I’ve been thinking a lot about relationships—how we connect, why we connect, and what keeps those connections intact. Relationships are the cornerstone of our personal and professional lives, shaping the way we give and receive energy. But not all relationships are built the same. Some are rooted in authenticity, while others are nothing more than a well-rehearsed performance.
Recently, we had to let a couple of people go from our lives. Up until that moment, they played their roles flawlessly. Loving. Attentive. Purposeful. Giving. Or so it seemed.
But the moment we made the executive decision to walk away, they vanished. No words. No attempts to reach out. Nothing. Just silence. And in that silence, the truth became crystal clear: they were transactional.

Now, I don’t say that with bitterness. With time and wisdom, I’ve learned to accept people for who they are. Some folks are simply built for exchange, not for depth. They show up as long as there’s something to gain—access, benefits, status, resources. But the second the transaction is complete or denied? They disappear. That’s not love. That’s not loyalty. That’s not real.
I also know this: after a certain point in life, people don’t change unless life forces them to. If you’re past your 30s, your habits are cemented. Your outlook, your approach to relationships—it’s locked in unless some life-altering event shakes you to the core. Otherwise, you are who you are. You can read every self-help book, watch every motivational speaker, and hear every sermon, but unless you want to evolve, you won’t.

But let’s be clear: this isn’t about judgment. It’s about clarity.
So, let me ask you—do you have transactional people in your life? And if you do, do you even recognize them? Because, let’s be real, it’s hard to tell when the curtains are still drawn. When the smoke and mirrors are still in play. When someone is saying all the right things, making all the right moves, and keeping up the act just long enough to get what they want.
But here’s what I’ve learned: time reveals everything.
Watch what happens when you set a boundary. When you stop giving. When you say no. The people who are intentional will still be there. They’ll check in, they’ll hold space, they’ll show up. Because they see you, not just what you offer.
The transactional ones? They’ll disappear. Because for them, it was never about you—it was about the exchange.

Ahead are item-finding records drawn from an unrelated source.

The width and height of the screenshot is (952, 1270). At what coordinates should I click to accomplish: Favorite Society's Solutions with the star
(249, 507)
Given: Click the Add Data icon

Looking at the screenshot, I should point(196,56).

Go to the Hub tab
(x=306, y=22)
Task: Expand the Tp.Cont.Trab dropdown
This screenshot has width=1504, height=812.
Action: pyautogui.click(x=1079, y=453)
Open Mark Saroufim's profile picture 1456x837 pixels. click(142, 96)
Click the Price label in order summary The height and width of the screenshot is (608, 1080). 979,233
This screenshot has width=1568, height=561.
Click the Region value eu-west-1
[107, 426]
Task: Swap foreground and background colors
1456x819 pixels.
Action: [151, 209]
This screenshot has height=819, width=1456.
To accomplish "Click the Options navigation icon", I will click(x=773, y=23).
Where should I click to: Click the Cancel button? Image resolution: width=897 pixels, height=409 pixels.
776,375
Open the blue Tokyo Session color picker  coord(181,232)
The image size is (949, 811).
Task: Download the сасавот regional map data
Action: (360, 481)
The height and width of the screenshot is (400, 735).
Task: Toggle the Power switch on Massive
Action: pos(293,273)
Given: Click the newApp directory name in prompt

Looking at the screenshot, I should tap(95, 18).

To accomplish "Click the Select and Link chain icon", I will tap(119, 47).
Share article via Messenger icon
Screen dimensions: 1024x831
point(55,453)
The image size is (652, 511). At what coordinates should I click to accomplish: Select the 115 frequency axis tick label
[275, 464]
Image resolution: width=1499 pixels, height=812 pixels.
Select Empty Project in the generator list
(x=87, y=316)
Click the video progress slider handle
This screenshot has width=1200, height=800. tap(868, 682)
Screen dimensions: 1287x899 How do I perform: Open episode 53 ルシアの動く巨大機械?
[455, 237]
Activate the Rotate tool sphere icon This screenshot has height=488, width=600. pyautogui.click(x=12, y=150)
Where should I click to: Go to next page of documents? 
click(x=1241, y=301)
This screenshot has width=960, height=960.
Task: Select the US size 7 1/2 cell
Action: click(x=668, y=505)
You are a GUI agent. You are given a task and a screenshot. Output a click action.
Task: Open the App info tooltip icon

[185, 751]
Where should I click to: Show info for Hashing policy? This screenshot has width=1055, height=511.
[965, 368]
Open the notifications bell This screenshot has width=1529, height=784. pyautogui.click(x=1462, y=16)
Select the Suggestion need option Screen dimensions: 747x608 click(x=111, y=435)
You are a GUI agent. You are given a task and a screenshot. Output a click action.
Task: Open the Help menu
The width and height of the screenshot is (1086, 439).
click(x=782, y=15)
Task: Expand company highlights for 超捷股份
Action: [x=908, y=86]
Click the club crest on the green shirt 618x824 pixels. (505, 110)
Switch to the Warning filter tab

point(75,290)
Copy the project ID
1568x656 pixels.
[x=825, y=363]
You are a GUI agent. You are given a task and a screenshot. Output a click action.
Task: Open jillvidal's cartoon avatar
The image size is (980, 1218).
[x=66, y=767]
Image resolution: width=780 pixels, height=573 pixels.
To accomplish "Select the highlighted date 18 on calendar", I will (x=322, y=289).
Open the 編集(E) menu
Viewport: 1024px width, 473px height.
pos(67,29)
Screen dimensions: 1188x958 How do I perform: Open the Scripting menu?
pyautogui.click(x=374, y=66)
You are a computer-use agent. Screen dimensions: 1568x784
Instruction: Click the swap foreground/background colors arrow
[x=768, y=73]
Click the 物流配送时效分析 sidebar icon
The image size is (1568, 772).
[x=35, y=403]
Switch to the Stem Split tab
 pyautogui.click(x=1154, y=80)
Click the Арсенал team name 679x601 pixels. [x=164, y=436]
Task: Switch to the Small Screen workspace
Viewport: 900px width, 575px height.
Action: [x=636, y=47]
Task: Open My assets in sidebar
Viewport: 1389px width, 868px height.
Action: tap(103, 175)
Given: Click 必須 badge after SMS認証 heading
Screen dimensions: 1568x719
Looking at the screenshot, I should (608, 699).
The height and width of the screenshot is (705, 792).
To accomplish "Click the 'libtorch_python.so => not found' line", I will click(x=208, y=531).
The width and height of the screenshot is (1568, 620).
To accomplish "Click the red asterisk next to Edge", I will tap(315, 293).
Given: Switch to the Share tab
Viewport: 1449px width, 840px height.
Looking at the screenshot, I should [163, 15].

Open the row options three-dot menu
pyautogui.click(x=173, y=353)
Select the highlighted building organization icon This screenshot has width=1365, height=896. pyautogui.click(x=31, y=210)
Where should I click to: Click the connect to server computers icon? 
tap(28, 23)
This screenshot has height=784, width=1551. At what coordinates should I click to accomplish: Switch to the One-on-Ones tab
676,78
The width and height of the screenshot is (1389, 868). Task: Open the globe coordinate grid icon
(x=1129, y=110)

Intentional people pour into you. They nourish your spirit. They invest in your well-being. They celebrate your wins, stand by you in losses, and remind you of your worth without expecting anything in return.
Transactional people extract. They take. They maneuver. They manipulate situations for their benefit. They might smile in your face, but their loyalty is tied to what you provide. And the moment you stop feeding their needs, they move on.
So, I’ll ask again: who do you have in your life? And are they intentional or just passing through for the transaction? Because the sooner you know, the better you can protect your energy and surround yourself with people who truly value you.